▶ _Stored data_:
===============

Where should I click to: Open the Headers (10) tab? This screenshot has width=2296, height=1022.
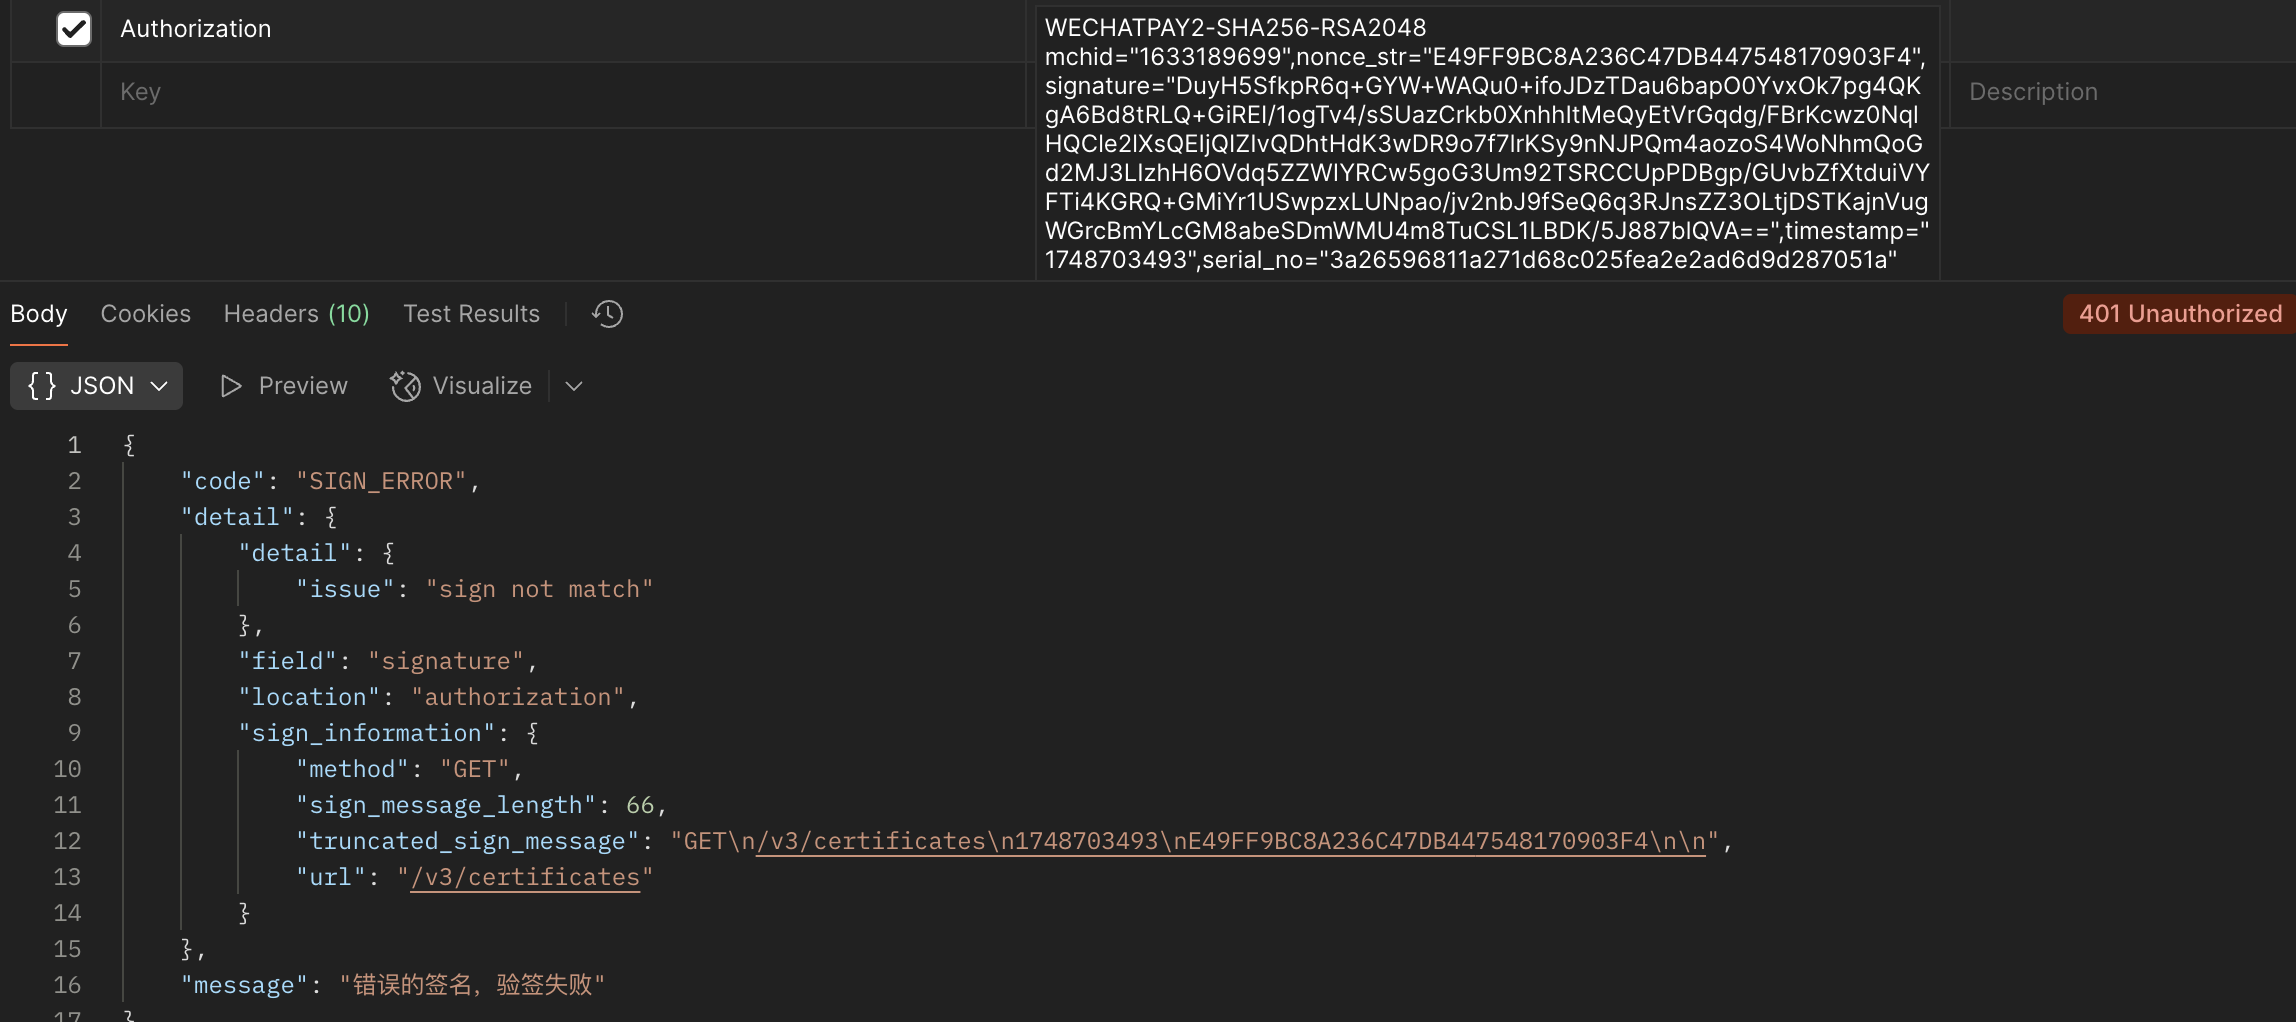pos(296,314)
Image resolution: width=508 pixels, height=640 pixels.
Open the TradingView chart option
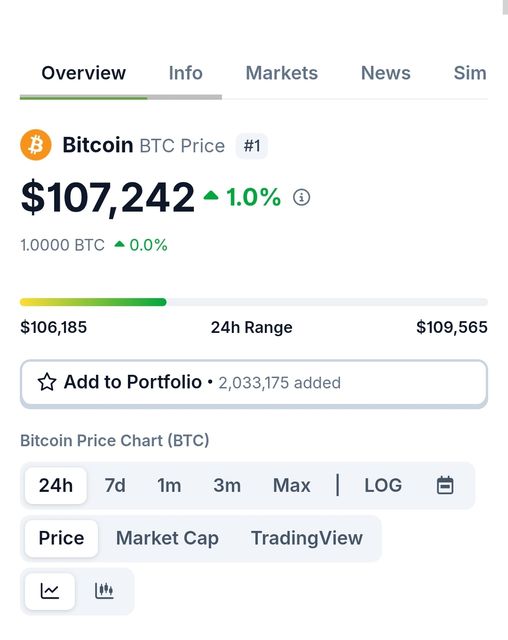click(307, 538)
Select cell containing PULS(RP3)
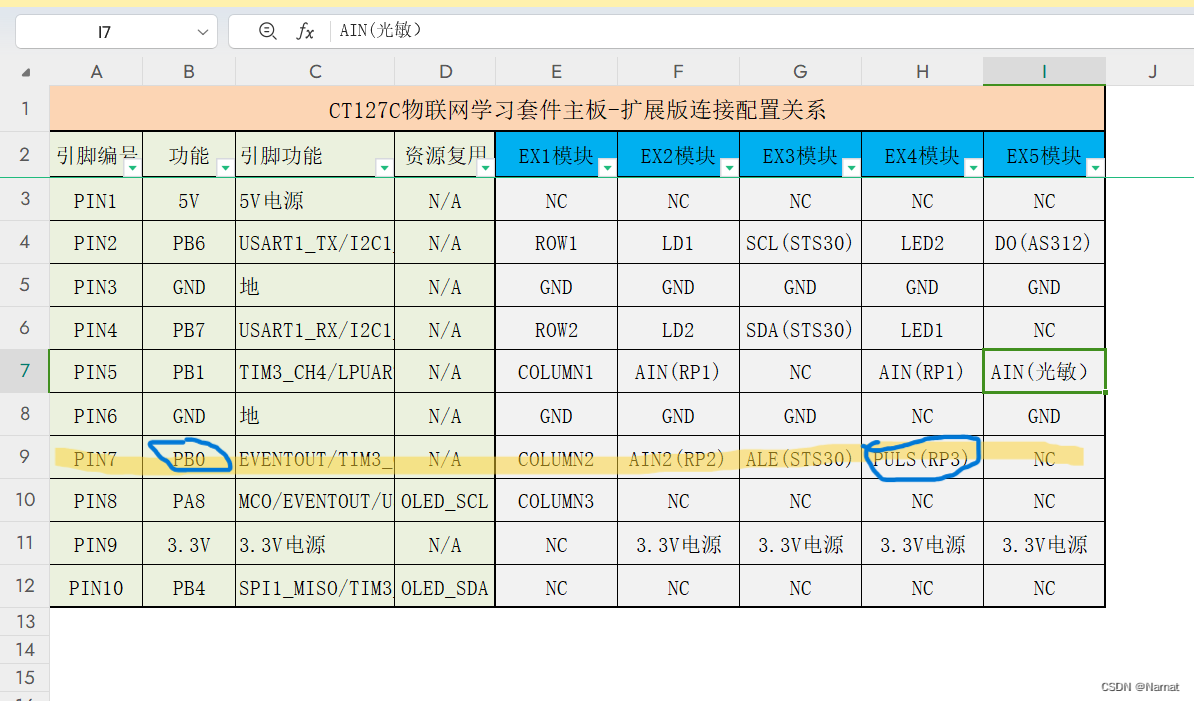1194x701 pixels. [922, 458]
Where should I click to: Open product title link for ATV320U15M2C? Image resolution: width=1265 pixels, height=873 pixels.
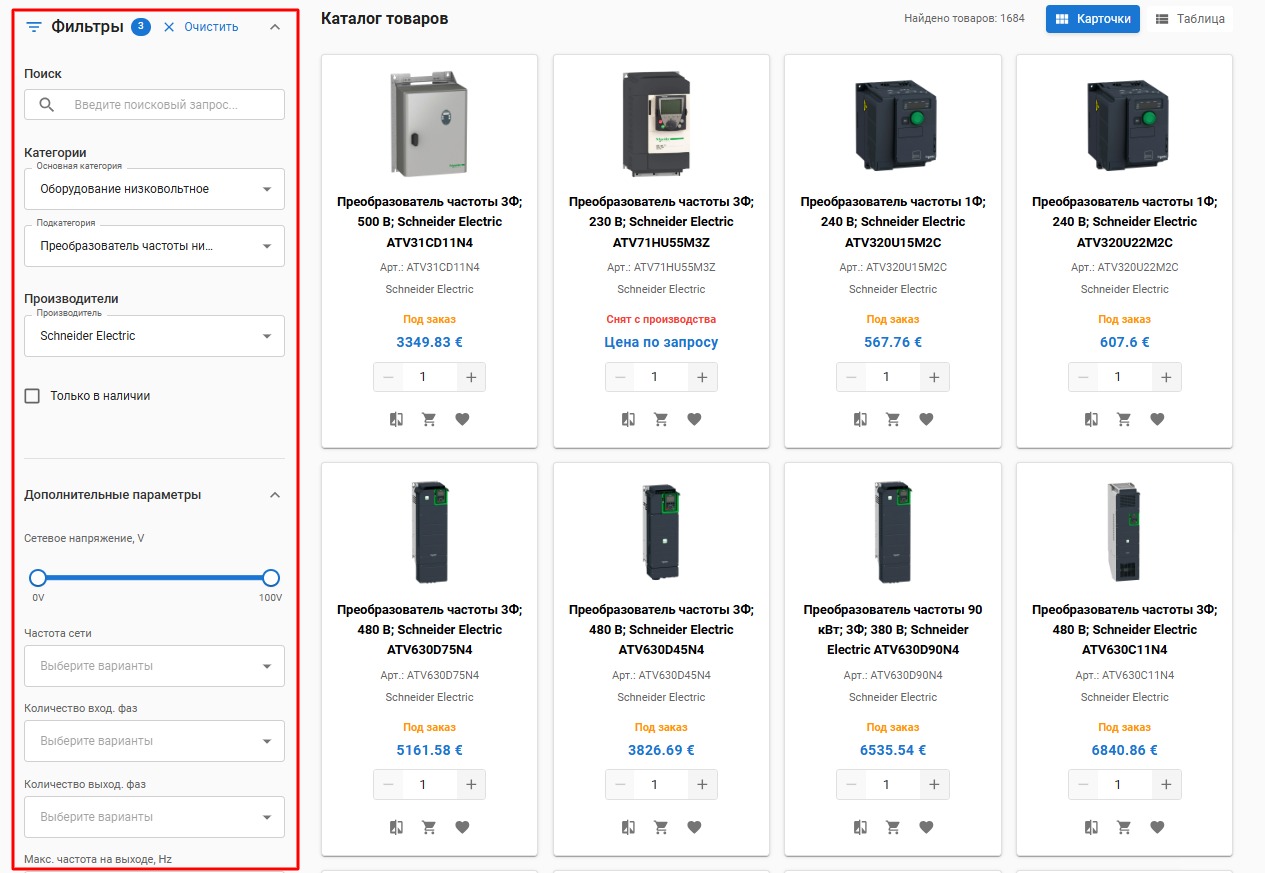(x=892, y=221)
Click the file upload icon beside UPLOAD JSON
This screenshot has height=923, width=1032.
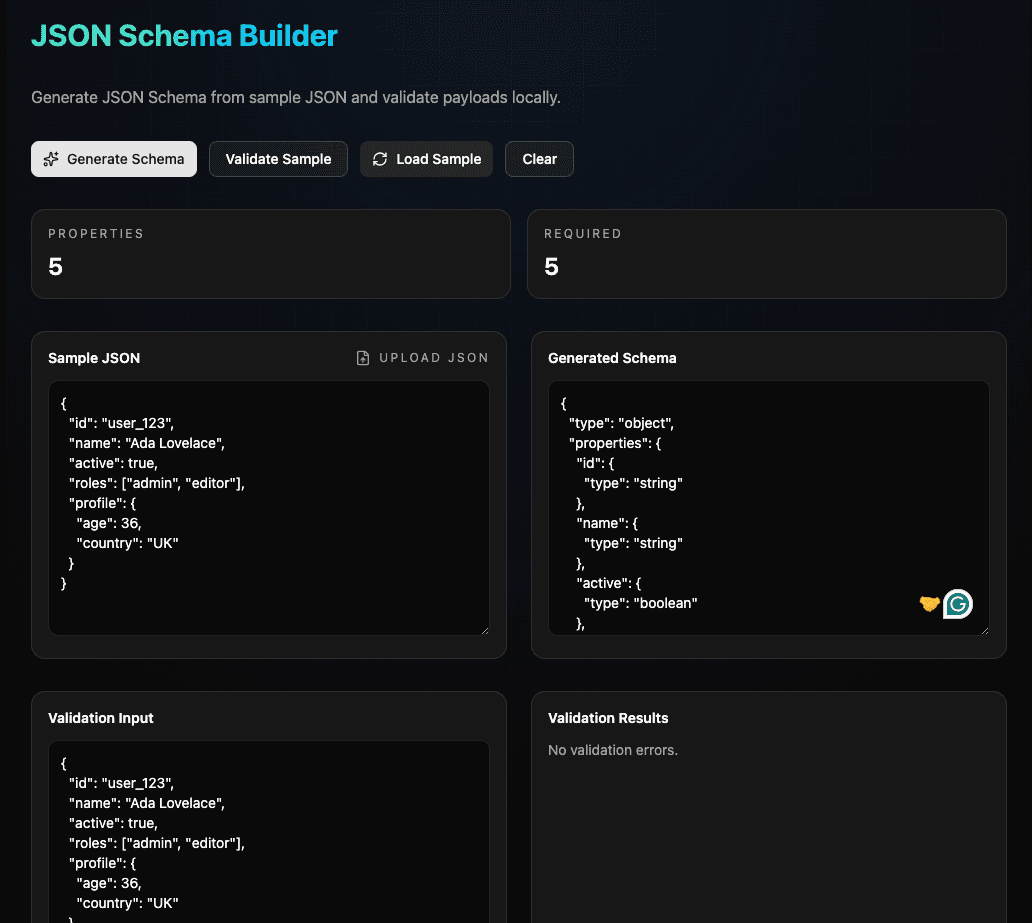coord(361,357)
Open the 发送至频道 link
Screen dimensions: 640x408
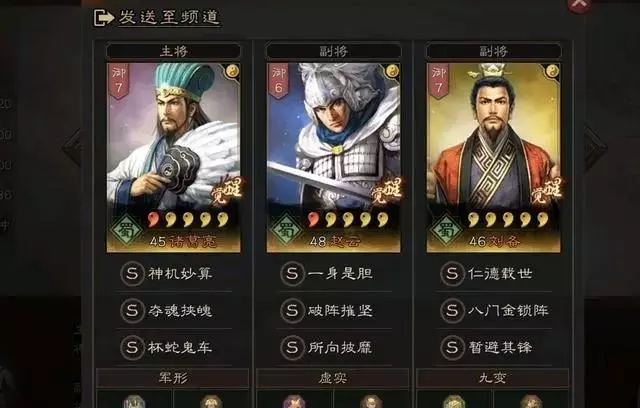click(x=169, y=17)

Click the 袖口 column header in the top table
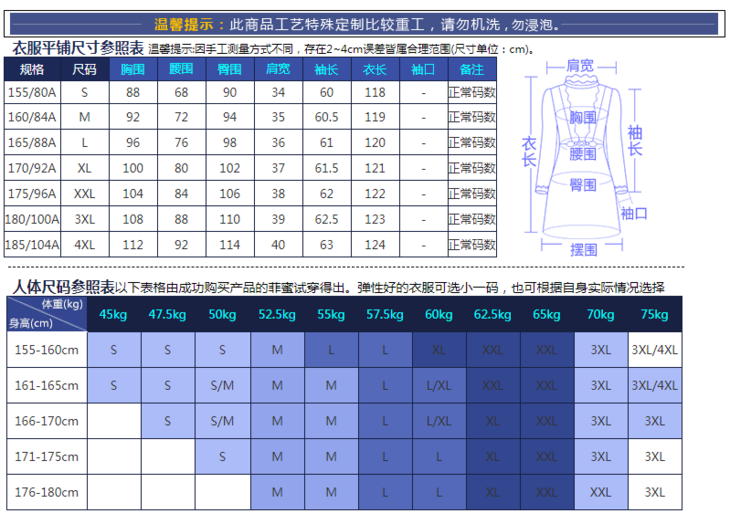pos(423,70)
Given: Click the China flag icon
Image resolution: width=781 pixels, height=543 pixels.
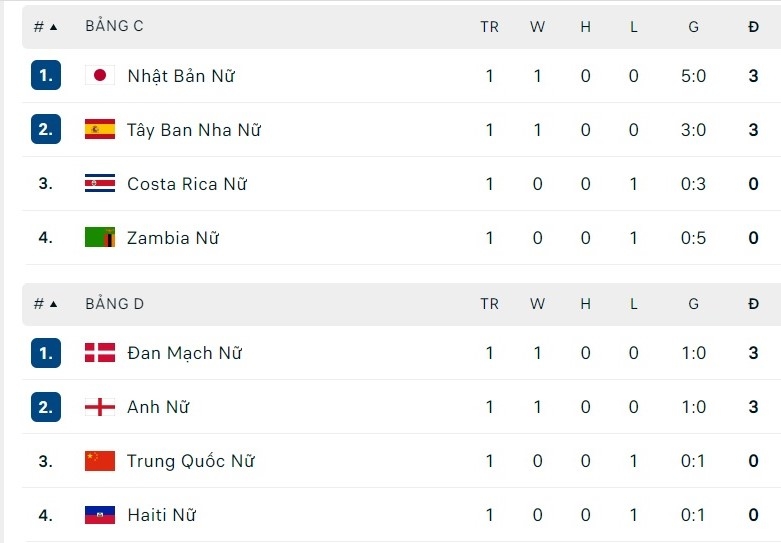Looking at the screenshot, I should pos(100,461).
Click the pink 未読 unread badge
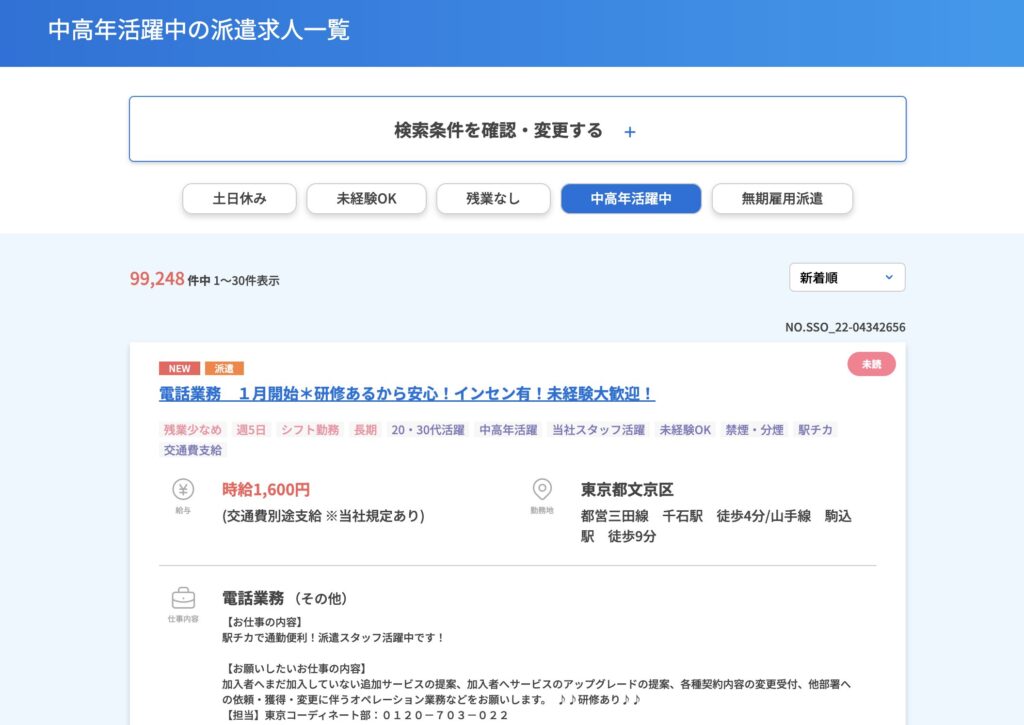 871,364
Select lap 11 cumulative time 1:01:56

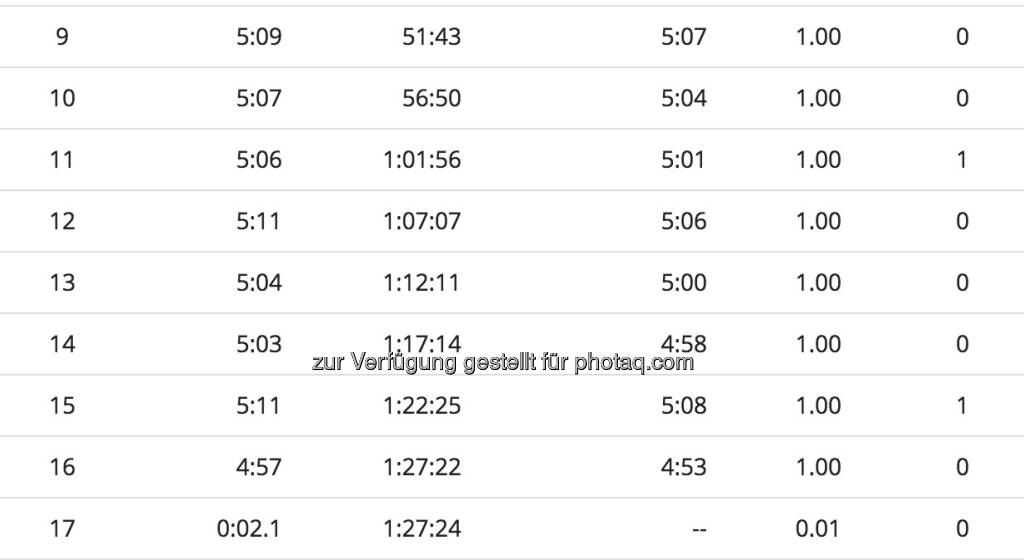point(422,160)
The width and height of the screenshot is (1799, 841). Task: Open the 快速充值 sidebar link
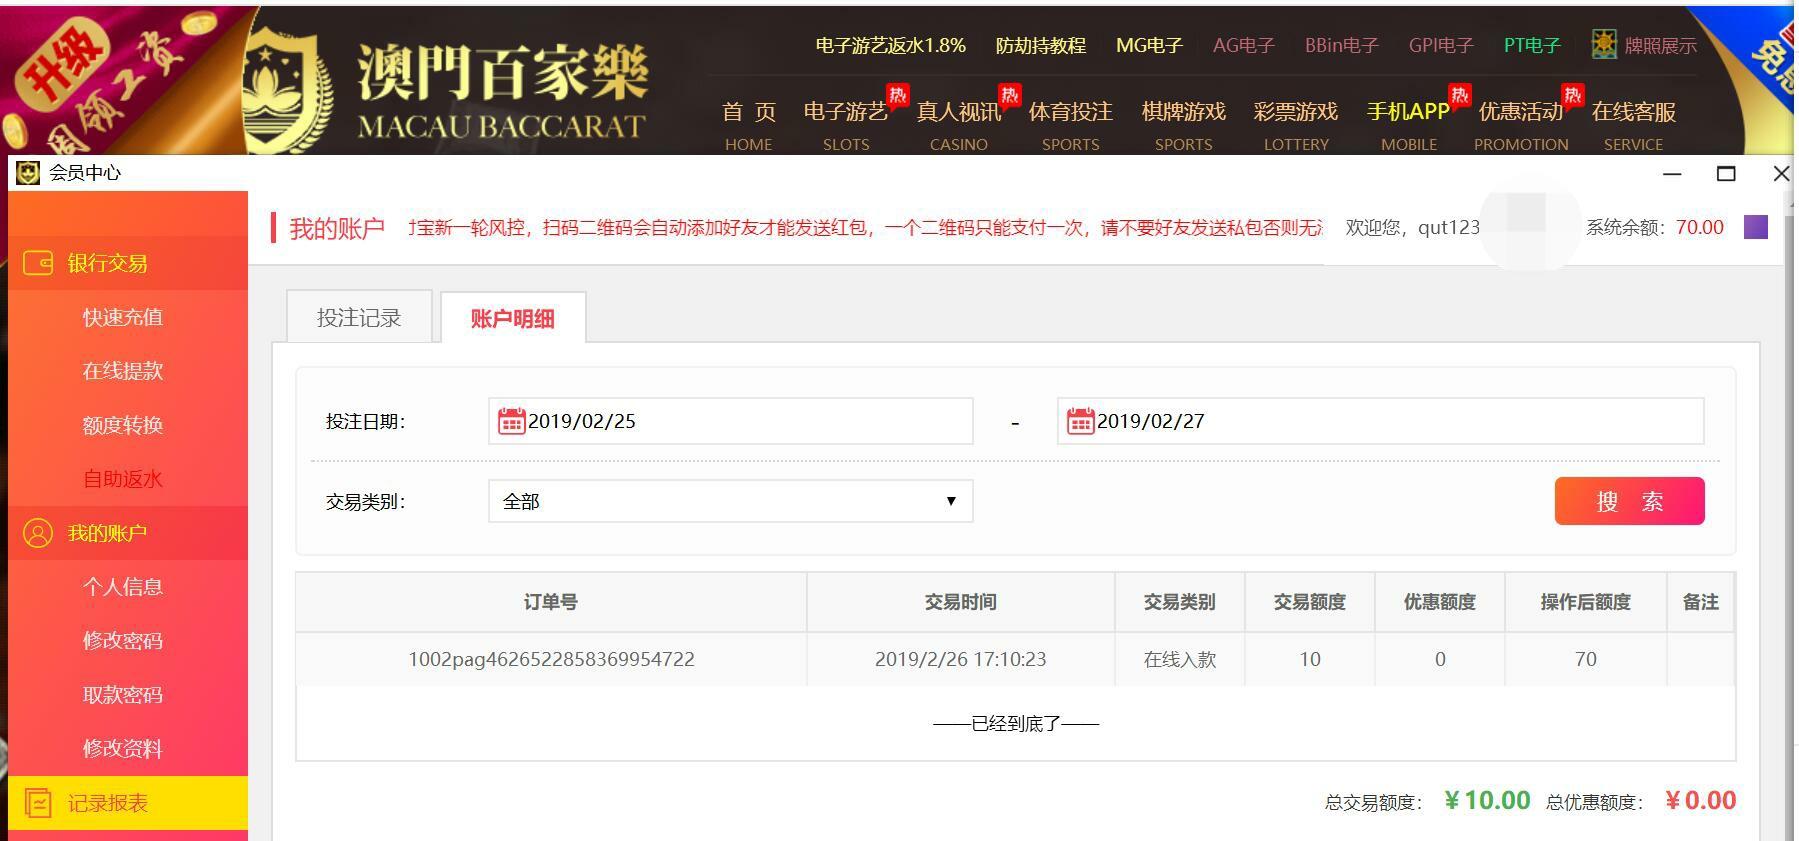[123, 317]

===============

▶ _WHAT THE EXERCISE ASKS_:
Restate the entries verbatim, without pictures.

▶ _TASK OUTPUT_:
Where should I click to: Open the Headers (10) tab? This screenshot has width=2296, height=1022.
pos(296,314)
Image resolution: width=508 pixels, height=640 pixels.
Open the TradingView chart option
click(307, 538)
Select cell containing PULS(RP3)
1194x701 pixels. [922, 458]
Where should I click to: Open product title link for ATV320U15M2C? Image resolution: width=1265 pixels, height=873 pixels.
(x=892, y=221)
Click the file upload icon beside UPLOAD JSON
This screenshot has height=923, width=1032.
coord(361,357)
Open the 发送至频道 link
Screen dimensions: 640x408
click(x=169, y=17)

Click the 袖口 column header in the top table
pos(423,70)
Given: Click the China flag icon
Image resolution: width=781 pixels, height=543 pixels.
Looking at the screenshot, I should pos(100,461).
Click the pink 未読 unread badge
 871,364
Select lap 11 cumulative time 1:01:56

point(422,160)
The width and height of the screenshot is (1799, 841). Task: Open the 快速充值 sidebar link
[123, 317]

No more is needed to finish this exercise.